## WHAT TO DO
Would you please repeat the data exactly as given?

START EXTRACTED INFORMATION

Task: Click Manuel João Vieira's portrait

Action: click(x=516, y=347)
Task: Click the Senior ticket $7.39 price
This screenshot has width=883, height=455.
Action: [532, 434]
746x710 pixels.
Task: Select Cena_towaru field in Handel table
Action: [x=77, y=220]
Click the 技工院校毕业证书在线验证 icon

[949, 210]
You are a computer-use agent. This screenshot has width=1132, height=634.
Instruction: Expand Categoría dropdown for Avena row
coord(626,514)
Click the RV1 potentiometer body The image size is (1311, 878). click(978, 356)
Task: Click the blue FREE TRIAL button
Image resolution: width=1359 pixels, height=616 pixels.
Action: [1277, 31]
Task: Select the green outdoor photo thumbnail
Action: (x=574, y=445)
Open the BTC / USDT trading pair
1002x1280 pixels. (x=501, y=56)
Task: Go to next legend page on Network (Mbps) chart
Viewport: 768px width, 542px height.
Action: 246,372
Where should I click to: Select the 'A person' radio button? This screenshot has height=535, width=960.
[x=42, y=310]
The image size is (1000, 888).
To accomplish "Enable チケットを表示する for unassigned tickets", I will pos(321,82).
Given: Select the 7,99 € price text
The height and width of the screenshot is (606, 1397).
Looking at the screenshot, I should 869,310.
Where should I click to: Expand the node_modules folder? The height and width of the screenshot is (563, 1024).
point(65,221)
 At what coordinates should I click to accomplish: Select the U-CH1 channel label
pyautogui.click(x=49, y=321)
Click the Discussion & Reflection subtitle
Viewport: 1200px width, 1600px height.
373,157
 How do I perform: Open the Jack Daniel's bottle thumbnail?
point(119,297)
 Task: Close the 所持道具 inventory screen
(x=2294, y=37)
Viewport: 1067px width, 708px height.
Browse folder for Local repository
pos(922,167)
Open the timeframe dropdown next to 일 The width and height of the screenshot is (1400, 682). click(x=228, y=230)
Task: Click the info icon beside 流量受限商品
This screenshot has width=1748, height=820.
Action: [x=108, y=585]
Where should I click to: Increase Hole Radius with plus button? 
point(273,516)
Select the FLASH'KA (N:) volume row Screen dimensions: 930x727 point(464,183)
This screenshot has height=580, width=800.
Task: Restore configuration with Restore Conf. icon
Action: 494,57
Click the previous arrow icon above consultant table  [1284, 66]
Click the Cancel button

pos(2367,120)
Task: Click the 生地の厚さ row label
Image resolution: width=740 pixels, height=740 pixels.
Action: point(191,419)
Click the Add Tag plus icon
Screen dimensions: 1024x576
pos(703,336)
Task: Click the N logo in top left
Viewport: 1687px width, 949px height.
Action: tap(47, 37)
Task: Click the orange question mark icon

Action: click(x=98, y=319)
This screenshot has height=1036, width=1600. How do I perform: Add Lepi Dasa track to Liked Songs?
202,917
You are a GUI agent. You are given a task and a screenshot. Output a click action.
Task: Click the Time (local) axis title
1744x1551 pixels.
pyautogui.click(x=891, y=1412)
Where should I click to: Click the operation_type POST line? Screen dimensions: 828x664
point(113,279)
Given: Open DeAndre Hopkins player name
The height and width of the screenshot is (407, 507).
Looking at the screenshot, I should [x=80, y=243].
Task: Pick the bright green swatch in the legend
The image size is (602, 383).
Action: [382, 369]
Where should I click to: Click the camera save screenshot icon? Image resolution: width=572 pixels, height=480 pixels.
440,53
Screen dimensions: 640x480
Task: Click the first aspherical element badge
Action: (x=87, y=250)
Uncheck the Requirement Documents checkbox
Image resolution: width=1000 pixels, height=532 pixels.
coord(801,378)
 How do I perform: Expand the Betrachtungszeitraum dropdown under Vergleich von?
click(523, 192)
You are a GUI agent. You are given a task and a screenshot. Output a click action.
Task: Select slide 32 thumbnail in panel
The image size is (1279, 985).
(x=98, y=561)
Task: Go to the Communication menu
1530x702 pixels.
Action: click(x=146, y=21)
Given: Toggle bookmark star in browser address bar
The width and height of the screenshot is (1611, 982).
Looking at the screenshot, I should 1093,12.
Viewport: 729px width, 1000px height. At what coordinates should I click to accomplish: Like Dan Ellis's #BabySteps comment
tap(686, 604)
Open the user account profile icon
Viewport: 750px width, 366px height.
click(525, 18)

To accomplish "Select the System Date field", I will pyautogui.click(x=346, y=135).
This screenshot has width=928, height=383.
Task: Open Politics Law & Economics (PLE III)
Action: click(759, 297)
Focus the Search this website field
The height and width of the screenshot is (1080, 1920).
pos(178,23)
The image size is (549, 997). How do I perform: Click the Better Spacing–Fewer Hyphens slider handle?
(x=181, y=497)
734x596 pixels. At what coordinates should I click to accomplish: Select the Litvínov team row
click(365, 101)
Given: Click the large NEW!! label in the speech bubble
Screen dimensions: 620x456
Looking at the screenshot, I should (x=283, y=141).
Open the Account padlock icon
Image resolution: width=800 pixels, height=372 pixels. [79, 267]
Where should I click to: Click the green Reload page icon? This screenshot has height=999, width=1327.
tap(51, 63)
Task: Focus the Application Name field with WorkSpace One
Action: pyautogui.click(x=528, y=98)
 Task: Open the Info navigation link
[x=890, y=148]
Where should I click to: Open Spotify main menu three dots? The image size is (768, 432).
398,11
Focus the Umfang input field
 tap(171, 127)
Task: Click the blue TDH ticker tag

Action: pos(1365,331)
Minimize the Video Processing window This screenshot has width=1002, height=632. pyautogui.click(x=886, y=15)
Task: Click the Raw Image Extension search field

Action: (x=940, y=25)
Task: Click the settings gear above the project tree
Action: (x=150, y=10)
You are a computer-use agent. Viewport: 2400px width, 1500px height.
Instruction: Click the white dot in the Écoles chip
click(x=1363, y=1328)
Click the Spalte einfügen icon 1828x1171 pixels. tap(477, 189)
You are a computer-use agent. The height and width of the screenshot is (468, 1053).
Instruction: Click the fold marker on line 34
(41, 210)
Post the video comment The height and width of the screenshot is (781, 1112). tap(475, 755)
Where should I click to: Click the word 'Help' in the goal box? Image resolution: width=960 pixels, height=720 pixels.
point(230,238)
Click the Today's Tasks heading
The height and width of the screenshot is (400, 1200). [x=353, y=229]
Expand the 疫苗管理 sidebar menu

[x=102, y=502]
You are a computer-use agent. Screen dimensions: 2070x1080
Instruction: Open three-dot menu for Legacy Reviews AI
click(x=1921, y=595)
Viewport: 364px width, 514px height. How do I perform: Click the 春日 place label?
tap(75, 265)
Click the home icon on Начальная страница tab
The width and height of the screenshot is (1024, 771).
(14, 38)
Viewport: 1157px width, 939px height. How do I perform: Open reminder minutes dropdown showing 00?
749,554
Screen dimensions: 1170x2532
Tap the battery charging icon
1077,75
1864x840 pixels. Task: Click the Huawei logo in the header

END EXTRACTED INFORMATION

## YOUR RESPONSE
Task: Click Manuel João Vieira's portrait

Action: click(x=516, y=347)
Task: Click the Senior ticket $7.39 price
This screenshot has width=883, height=455.
Action: [532, 434]
746x710 pixels.
Task: Select Cena_towaru field in Handel table
Action: [x=77, y=220]
Click the 技工院校毕业证书在线验证 icon

[949, 210]
You are a computer-use agent. This screenshot has width=1132, height=634.
Instruction: Expand Categoría dropdown for Avena row
coord(626,514)
Click the RV1 potentiometer body The image size is (1311, 878). click(978, 356)
Task: Click the blue FREE TRIAL button
Image resolution: width=1359 pixels, height=616 pixels.
Action: [1277, 31]
Task: Select the green outdoor photo thumbnail
Action: (x=574, y=445)
Open the BTC / USDT trading pair
1002x1280 pixels. (x=501, y=56)
Task: Go to next legend page on Network (Mbps) chart
Viewport: 768px width, 542px height.
Action: 246,372
Where should I click to: Select the 'A person' radio button? This screenshot has height=535, width=960.
[x=42, y=310]
The image size is (1000, 888).
To accomplish "Enable チケットを表示する for unassigned tickets", I will pos(321,82).
Given: Select the 7,99 € price text
The height and width of the screenshot is (606, 1397).
Looking at the screenshot, I should 869,310.
Where should I click to: Expand the node_modules folder? The height and width of the screenshot is (563, 1024).
point(65,221)
 At what coordinates should I click to accomplish: Select the U-CH1 channel label
pyautogui.click(x=49, y=321)
Click the Discussion & Reflection subtitle
Viewport: 1200px width, 1600px height.
373,157
 How do I perform: Open the Jack Daniel's bottle thumbnail?
point(119,297)
 Task: Close the 所持道具 inventory screen
(x=2294, y=37)
Viewport: 1067px width, 708px height.
Browse folder for Local repository
pos(922,167)
Open the timeframe dropdown next to 일 The width and height of the screenshot is (1400, 682). click(x=228, y=230)
Task: Click the info icon beside 流量受限商品
This screenshot has width=1748, height=820.
Action: [x=108, y=585]
Where should I click to: Increase Hole Radius with plus button? 
point(273,516)
Select the FLASH'KA (N:) volume row Screen dimensions: 930x727 point(464,183)
This screenshot has height=580, width=800.
Task: Restore configuration with Restore Conf. icon
Action: 494,57
Click the previous arrow icon above consultant table  [1284, 66]
Click the Cancel button

pos(2367,120)
Task: Click the 生地の厚さ row label
Image resolution: width=740 pixels, height=740 pixels.
Action: point(191,419)
Click the Add Tag plus icon
Screen dimensions: 1024x576
pos(703,336)
Task: Click the N logo in top left
Viewport: 1687px width, 949px height.
Action: tap(47, 37)
Task: Click the orange question mark icon

Action: click(x=98, y=319)
This screenshot has height=1036, width=1600. How do I perform: Add Lepi Dasa track to Liked Songs?
202,917
You are a GUI agent. You are given a task and a screenshot. Output a click action.
Task: Click the Time (local) axis title
1744x1551 pixels.
pyautogui.click(x=891, y=1412)
Where should I click to: Click the operation_type POST line? Screen dimensions: 828x664
point(113,279)
Given: Open DeAndre Hopkins player name
The height and width of the screenshot is (407, 507).
Looking at the screenshot, I should [x=80, y=243].
Task: Pick the bright green swatch in the legend
The image size is (602, 383).
Action: [382, 369]
Where should I click to: Click the camera save screenshot icon? Image resolution: width=572 pixels, height=480 pixels.
440,53
Screen dimensions: 640x480
Task: Click the first aspherical element badge
Action: (x=87, y=250)
Uncheck the Requirement Documents checkbox
Image resolution: width=1000 pixels, height=532 pixels.
coord(801,378)
 How do I perform: Expand the Betrachtungszeitraum dropdown under Vergleich von?
click(523, 192)
You are a GUI agent. You are given a task and a screenshot. Output a click action.
Task: Select slide 32 thumbnail in panel
The image size is (1279, 985).
(x=98, y=561)
Task: Go to the Communication menu
1530x702 pixels.
Action: click(x=146, y=21)
Given: Toggle bookmark star in browser address bar
The width and height of the screenshot is (1611, 982).
Looking at the screenshot, I should 1093,12.
Viewport: 729px width, 1000px height. At what coordinates should I click to accomplish: Like Dan Ellis's #BabySteps comment
tap(686, 604)
Open the user account profile icon
Viewport: 750px width, 366px height.
click(525, 18)

To accomplish "Select the System Date field", I will pyautogui.click(x=346, y=135).
This screenshot has width=928, height=383.
Task: Open Politics Law & Economics (PLE III)
Action: click(759, 297)
Focus the Search this website field
The height and width of the screenshot is (1080, 1920).
pos(178,23)
The image size is (549, 997). How do I perform: Click the Better Spacing–Fewer Hyphens slider handle?
(x=181, y=497)
734x596 pixels. At what coordinates should I click to accomplish: Select the Litvínov team row
click(365, 101)
Given: Click the large NEW!! label in the speech bubble
Screen dimensions: 620x456
Looking at the screenshot, I should (x=283, y=141).
Open the Account padlock icon
Image resolution: width=800 pixels, height=372 pixels. [79, 267]
Where should I click to: Click the green Reload page icon? This screenshot has height=999, width=1327.
tap(51, 63)
Task: Focus the Application Name field with WorkSpace One
Action: pyautogui.click(x=528, y=98)
 Task: Open the Info navigation link
[x=890, y=148]
Where should I click to: Open Spotify main menu three dots? The image size is (768, 432).
398,11
Focus the Umfang input field
 tap(171, 127)
Task: Click the blue TDH ticker tag

Action: pos(1365,331)
Minimize the Video Processing window This screenshot has width=1002, height=632. pyautogui.click(x=886, y=15)
Task: Click the Raw Image Extension search field

Action: (x=940, y=25)
Task: Click the settings gear above the project tree
Action: (x=150, y=10)
You are a computer-use agent. Viewport: 2400px width, 1500px height.
Instruction: Click the white dot in the Écoles chip
click(x=1363, y=1328)
Click the Spalte einfügen icon 1828x1171 pixels. tap(477, 189)
You are a computer-use agent. The height and width of the screenshot is (468, 1053).
Instruction: Click the fold marker on line 34
(41, 210)
Post the video comment The height and width of the screenshot is (781, 1112). tap(475, 755)
Where should I click to: Click the word 'Help' in the goal box? Image resolution: width=960 pixels, height=720 pixels.
point(230,238)
Click the Today's Tasks heading
The height and width of the screenshot is (400, 1200). [x=353, y=229]
Expand the 疫苗管理 sidebar menu

[x=102, y=502]
You are a computer-use agent. Screen dimensions: 2070x1080
Instruction: Open three-dot menu for Legacy Reviews AI
click(x=1921, y=595)
Viewport: 364px width, 514px height. How do I perform: Click the 春日 place label?
tap(75, 265)
Click the home icon on Начальная страница tab
The width and height of the screenshot is (1024, 771).
(14, 38)
Viewport: 1157px width, 939px height. How do I perform: Open reminder minutes dropdown showing 00?
749,554
Screen dimensions: 1170x2532
Tap the battery charging icon
1077,75
1864x840 pixels. Task: Click the Huawei logo in the header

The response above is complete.